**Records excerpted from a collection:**

◆ ◆ ◆

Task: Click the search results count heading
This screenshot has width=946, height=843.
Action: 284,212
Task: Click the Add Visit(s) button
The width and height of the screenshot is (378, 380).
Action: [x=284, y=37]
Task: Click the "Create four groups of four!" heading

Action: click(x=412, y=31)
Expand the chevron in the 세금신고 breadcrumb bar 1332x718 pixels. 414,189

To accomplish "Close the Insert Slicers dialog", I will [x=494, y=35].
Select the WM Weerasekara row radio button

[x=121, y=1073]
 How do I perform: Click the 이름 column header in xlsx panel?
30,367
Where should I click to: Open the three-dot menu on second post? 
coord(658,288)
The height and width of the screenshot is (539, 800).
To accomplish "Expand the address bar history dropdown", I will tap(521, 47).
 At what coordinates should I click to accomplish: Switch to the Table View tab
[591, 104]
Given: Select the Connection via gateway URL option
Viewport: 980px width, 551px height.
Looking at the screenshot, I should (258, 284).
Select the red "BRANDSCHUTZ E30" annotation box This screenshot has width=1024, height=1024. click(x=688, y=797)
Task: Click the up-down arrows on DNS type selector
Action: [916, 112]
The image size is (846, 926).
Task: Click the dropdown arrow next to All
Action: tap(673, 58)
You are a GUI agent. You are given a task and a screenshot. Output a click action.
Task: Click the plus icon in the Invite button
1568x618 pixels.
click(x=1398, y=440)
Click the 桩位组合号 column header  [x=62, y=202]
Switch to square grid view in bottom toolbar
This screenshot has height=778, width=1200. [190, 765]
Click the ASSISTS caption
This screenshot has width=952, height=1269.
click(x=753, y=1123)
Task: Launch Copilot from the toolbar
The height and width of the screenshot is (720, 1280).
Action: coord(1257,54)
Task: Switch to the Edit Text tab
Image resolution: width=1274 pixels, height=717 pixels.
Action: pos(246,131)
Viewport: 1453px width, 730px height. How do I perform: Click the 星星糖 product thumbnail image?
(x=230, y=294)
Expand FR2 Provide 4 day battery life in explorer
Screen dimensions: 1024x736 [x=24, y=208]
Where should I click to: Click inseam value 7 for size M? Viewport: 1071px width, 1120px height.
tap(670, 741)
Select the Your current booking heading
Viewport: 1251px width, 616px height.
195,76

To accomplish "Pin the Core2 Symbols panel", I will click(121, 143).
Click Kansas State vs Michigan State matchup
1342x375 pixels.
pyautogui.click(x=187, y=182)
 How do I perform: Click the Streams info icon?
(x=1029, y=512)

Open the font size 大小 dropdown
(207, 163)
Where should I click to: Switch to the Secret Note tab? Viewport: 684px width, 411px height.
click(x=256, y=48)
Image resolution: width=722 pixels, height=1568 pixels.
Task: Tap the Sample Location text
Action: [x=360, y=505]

◆ ◆ ◆

**WHAT TO WORK ON:** Transcribe the entries exactly, and make each line match the original.

**ANSWER TO THIS TASK:**
Task: Click the search results count heading
This screenshot has width=946, height=843.
Action: 284,212
Task: Click the Add Visit(s) button
The width and height of the screenshot is (378, 380).
Action: [x=284, y=37]
Task: Click the "Create four groups of four!" heading

Action: click(x=412, y=31)
Expand the chevron in the 세금신고 breadcrumb bar 1332x718 pixels. 414,189

To accomplish "Close the Insert Slicers dialog", I will [x=494, y=35].
Select the WM Weerasekara row radio button

[x=121, y=1073]
 How do I perform: Click the 이름 column header in xlsx panel?
30,367
Where should I click to: Open the three-dot menu on second post? 
coord(658,288)
The height and width of the screenshot is (539, 800).
To accomplish "Expand the address bar history dropdown", I will tap(521, 47).
 At what coordinates should I click to accomplish: Switch to the Table View tab
[591, 104]
Given: Select the Connection via gateway URL option
Viewport: 980px width, 551px height.
Looking at the screenshot, I should (258, 284).
Select the red "BRANDSCHUTZ E30" annotation box This screenshot has width=1024, height=1024. click(x=688, y=797)
Task: Click the up-down arrows on DNS type selector
Action: [916, 112]
The image size is (846, 926).
Task: Click the dropdown arrow next to All
Action: tap(673, 58)
You are a GUI agent. You are given a task and a screenshot. Output a click action.
Task: Click the plus icon in the Invite button
1568x618 pixels.
click(x=1398, y=440)
Click the 桩位组合号 column header  [x=62, y=202]
Switch to square grid view in bottom toolbar
This screenshot has height=778, width=1200. [190, 765]
Click the ASSISTS caption
This screenshot has width=952, height=1269.
click(x=753, y=1123)
Task: Launch Copilot from the toolbar
The height and width of the screenshot is (720, 1280).
Action: coord(1257,54)
Task: Switch to the Edit Text tab
Image resolution: width=1274 pixels, height=717 pixels.
Action: pos(246,131)
Viewport: 1453px width, 730px height. How do I perform: Click the 星星糖 product thumbnail image?
(x=230, y=294)
Expand FR2 Provide 4 day battery life in explorer
Screen dimensions: 1024x736 [x=24, y=208]
Where should I click to: Click inseam value 7 for size M? Viewport: 1071px width, 1120px height.
tap(670, 741)
Select the Your current booking heading
Viewport: 1251px width, 616px height.
195,76

To accomplish "Pin the Core2 Symbols panel", I will click(121, 143).
Click Kansas State vs Michigan State matchup
1342x375 pixels.
pyautogui.click(x=187, y=182)
 How do I perform: Click the Streams info icon?
(x=1029, y=512)

Open the font size 大小 dropdown
(207, 163)
Where should I click to: Switch to the Secret Note tab? Viewport: 684px width, 411px height.
click(x=256, y=48)
Image resolution: width=722 pixels, height=1568 pixels.
Task: Tap the Sample Location text
Action: [x=360, y=505]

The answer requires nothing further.